Wie gewohnt war Mama zuerst einmal skeptisch und dachte laut darüber nach, was diese Dinger kosten.
"Die gibt es manchmal für einen Euro mit dazu, wenn man das richtige Angebot nimmt", wusste Julian zu berichten.
"Dafür hat man einen Vertrag an der Backe und zahlt Monat für Monat."
Kopf nach unten. Auf den nackten Füßen sammelten sich Haare und kitzelten.
"Du musst dir nie wieder Sorgen machen. Ein Anruf und schon weißt du wo ich bin und was ich gerade mache."
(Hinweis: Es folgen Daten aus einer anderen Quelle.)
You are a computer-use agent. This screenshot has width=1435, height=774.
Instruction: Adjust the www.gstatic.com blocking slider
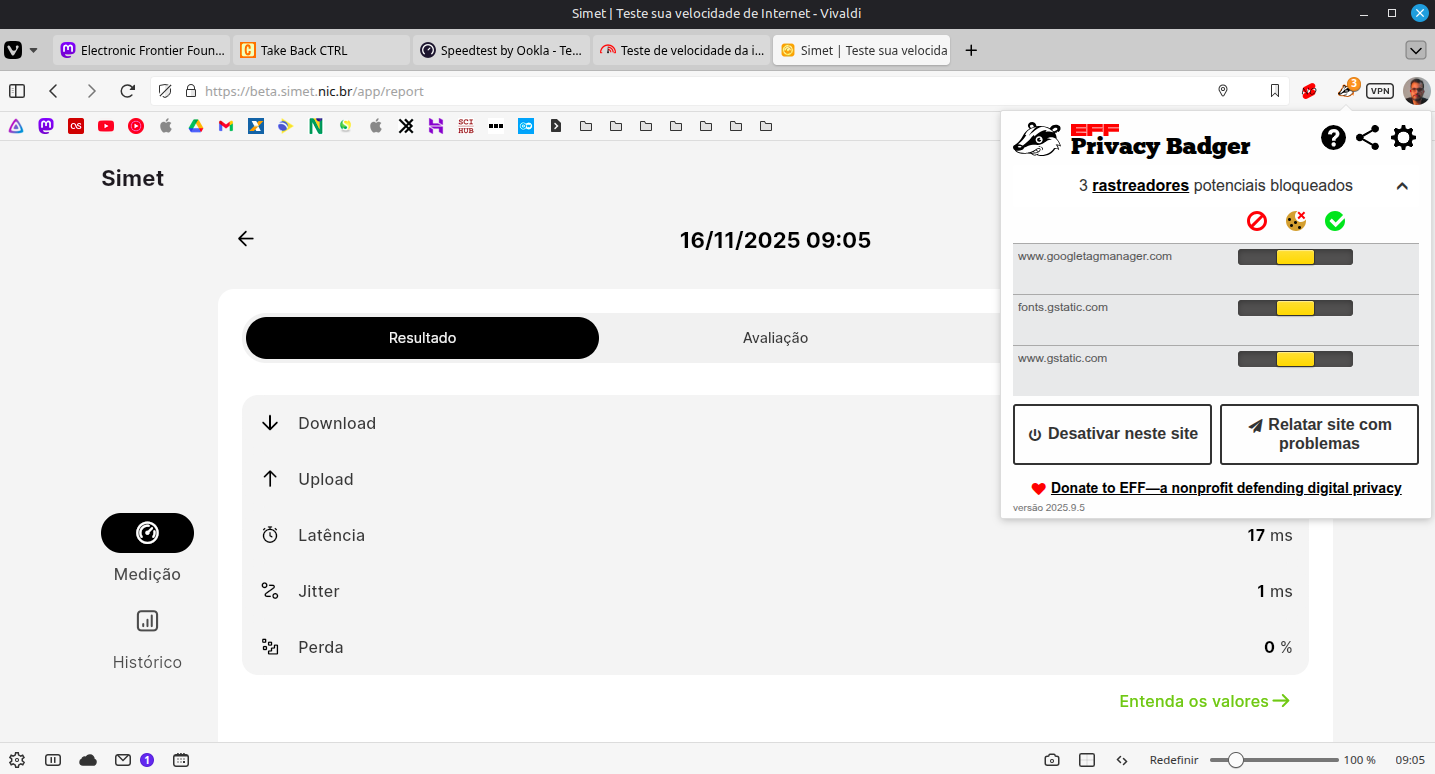(x=1295, y=359)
Während das kalte Metall der Schere gegen seine Ohren stupste und Julian mit den Zehen wackelte, spulte er alle Vorteile ab, die ihm einfielen. Es gab viele gute Argumente, denen sich die Mutter nicht verschließen konnte.
"Ich werde mal mit Papa darüber reden. Versprechen kann ich aber nichts."
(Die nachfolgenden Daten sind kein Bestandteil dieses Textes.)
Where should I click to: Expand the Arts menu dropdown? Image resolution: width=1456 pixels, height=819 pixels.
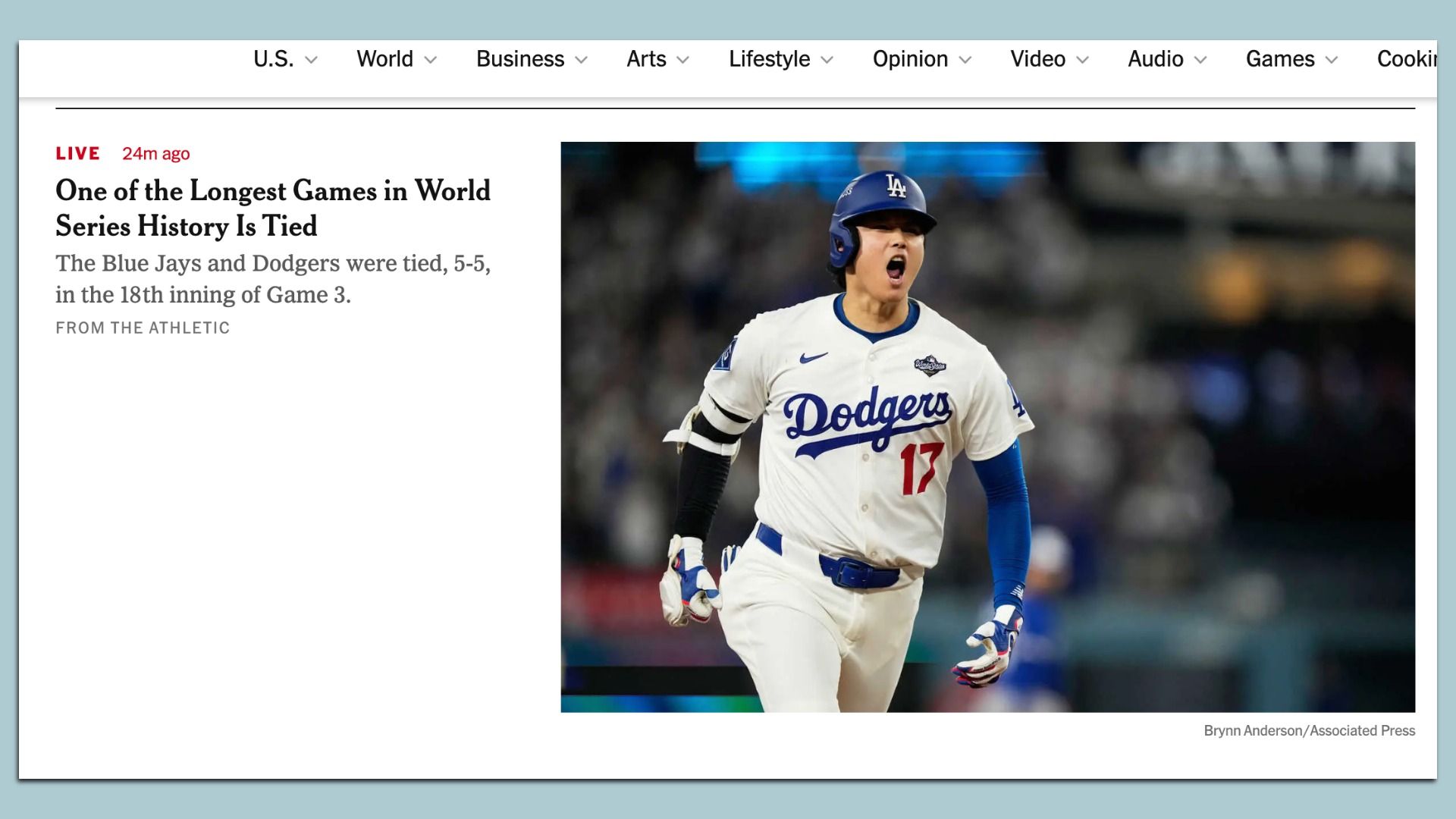[x=683, y=59]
Vieleicht genau in diesem Moment verabschiedete sich Julians Vater von seinen Kollegen und stieg ins Auto. Auf einen Sprung wollte er noch bei seinen Eltern vorbeischauen, um über die Feiertage zu reden. Sie liebten langfristige und präzise Planungen. Die Frage "Wie machen wir es denn zu Weihnachten" war ein insgeheim belächelter Klassiker und ließ auch diesmal nicht lange auf sich warten.
"Wir halten es wie immer. Letztes Jahr ward ihr dran, diesmal seid ihr am Weihnachtsabend bei uns."
Der Wechsel war Tradition, doch zum Ritual gehörte, die Einladung offiziell auszusprechen. Das war hiermit erledigt.
"Ihr müsst euch um nichts kümmern."
Etwas gab es doch noch zu bereden: Die Bescherung für Julian.
"Der Kleine wird groß und die Wünsche wachsen mit."
"Wir haben auch schon überlegt, was wir schenken können. Wie wäre es, wenn wir uns zusammentun und gemeinsam ein neues Fahrrad schenken. Ein gutes."
"Schöne Idee. Doch sein Fahrrad ist noch in Ordnung und er wächst gerade schnell. Lasst uns noch ein Jahr warten. Ihr habt ja mitbekommen, dass Julian spart. Er wünscht sich eine Playstation. Vielleicht schenkt ihr ihm etwas Geld? Darüber würde er sich riesig freuen."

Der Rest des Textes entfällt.